Goal of the exercise: Looking through the listing that follows, count every line with the string "sąlygos" and state the number alone.

↓

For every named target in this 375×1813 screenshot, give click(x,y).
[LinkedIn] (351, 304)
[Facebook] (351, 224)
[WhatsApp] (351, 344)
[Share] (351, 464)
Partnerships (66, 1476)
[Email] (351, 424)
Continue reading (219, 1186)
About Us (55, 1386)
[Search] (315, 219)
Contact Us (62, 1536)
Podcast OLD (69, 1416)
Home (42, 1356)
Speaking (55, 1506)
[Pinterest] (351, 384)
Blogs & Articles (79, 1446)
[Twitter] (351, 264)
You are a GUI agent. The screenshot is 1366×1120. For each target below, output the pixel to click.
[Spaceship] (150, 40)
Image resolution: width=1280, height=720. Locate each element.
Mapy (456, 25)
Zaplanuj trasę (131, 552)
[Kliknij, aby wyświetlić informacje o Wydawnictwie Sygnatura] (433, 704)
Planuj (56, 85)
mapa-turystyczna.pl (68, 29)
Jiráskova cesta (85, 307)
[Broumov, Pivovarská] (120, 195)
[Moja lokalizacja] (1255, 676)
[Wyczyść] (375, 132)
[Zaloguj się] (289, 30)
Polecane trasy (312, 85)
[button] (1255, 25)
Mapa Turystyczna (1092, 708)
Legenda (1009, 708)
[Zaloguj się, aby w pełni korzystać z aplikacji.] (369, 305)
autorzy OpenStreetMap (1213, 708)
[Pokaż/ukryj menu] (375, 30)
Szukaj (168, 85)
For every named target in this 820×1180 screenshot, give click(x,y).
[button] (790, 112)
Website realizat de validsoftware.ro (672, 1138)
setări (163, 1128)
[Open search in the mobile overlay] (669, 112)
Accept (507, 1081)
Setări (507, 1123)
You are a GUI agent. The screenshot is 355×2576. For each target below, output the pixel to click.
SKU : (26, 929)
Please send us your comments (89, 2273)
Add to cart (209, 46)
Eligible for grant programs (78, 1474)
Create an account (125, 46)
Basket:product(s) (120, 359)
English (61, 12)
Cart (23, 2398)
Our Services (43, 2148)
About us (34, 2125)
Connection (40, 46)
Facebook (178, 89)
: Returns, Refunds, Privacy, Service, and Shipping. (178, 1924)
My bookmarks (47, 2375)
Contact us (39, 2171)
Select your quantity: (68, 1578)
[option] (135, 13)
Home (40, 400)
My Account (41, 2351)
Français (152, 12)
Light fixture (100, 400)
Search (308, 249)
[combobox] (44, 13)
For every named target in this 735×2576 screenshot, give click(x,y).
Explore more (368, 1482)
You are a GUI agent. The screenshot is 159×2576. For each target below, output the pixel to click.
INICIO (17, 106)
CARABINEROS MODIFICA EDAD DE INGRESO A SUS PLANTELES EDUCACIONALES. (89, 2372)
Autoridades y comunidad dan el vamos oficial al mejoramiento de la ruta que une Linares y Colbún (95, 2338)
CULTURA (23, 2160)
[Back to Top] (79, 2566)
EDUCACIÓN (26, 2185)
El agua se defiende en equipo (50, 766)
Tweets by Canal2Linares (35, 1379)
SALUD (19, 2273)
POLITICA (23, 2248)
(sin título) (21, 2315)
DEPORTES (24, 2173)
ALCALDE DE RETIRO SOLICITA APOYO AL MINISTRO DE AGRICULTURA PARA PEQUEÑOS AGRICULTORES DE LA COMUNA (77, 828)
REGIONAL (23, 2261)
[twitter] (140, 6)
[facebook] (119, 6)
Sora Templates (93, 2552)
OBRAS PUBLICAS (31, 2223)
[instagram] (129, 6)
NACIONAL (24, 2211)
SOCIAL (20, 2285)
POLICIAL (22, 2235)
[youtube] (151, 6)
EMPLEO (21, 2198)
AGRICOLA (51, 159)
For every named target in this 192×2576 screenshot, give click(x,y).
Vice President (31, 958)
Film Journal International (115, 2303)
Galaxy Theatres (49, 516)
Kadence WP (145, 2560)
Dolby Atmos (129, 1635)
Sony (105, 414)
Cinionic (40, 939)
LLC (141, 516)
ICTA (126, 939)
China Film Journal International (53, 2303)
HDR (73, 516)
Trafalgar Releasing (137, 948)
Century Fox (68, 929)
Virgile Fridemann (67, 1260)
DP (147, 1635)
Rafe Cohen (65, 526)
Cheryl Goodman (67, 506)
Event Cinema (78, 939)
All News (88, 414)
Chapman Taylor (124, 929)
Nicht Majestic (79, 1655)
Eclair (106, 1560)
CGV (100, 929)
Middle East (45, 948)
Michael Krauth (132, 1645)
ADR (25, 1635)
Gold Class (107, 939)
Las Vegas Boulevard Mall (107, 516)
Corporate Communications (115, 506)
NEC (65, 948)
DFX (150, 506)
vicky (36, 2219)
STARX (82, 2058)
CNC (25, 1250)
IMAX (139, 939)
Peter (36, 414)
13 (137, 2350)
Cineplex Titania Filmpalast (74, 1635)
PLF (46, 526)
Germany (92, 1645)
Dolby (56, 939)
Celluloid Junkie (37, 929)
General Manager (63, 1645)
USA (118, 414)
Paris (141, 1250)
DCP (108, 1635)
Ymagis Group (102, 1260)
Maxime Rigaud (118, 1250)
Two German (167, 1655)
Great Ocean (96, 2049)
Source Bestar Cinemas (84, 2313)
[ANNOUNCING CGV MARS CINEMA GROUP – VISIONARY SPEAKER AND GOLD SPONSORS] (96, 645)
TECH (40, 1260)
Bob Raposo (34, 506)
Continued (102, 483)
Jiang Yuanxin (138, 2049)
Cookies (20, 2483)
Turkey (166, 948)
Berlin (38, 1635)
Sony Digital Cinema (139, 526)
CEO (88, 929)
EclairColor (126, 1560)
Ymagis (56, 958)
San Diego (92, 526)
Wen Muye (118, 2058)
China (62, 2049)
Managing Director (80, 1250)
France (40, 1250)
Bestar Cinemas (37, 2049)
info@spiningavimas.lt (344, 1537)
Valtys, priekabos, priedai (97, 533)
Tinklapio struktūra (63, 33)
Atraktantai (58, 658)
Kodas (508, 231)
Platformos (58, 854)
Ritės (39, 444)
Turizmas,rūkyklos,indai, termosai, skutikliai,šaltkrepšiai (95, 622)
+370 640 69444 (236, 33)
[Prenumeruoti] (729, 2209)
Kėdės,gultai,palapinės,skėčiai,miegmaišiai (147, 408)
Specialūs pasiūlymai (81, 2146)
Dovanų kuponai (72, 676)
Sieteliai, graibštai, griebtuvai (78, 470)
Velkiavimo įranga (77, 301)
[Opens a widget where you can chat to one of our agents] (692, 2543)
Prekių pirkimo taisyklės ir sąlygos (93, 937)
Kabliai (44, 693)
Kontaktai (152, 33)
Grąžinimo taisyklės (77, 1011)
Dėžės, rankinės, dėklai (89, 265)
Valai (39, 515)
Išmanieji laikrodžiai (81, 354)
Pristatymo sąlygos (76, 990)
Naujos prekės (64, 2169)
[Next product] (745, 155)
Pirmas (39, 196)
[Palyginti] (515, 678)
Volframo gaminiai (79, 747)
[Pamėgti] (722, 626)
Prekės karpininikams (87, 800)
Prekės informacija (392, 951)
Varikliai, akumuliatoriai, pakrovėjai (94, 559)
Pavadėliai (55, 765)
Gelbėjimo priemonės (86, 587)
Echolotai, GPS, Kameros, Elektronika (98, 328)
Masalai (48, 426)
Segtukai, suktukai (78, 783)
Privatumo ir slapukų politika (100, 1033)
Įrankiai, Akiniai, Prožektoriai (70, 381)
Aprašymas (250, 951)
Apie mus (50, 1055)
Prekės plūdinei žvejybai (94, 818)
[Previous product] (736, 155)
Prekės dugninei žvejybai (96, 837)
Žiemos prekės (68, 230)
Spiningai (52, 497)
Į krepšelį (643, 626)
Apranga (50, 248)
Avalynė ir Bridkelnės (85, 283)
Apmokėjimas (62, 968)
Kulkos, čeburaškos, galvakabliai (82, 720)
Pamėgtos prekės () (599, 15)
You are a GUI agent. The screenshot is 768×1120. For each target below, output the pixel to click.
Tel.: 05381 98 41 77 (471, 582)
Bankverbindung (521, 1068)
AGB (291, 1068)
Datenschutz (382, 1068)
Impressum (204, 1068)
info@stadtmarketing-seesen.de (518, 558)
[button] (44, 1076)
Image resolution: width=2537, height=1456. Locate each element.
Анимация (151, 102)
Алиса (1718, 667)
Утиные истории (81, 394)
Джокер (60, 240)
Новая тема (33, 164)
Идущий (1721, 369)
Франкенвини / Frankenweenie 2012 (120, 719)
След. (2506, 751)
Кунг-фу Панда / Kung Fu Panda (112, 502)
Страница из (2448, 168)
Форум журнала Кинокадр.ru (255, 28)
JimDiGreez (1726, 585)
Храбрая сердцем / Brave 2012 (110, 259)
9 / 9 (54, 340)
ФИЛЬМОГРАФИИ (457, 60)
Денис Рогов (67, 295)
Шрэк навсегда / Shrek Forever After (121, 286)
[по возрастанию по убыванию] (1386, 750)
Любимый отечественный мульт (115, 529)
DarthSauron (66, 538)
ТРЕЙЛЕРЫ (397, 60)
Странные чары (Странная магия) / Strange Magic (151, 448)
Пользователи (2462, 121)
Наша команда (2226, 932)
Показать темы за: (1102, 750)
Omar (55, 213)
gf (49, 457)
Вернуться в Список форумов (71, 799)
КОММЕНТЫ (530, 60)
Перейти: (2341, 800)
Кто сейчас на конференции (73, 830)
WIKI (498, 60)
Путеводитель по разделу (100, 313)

↑

Your response: 2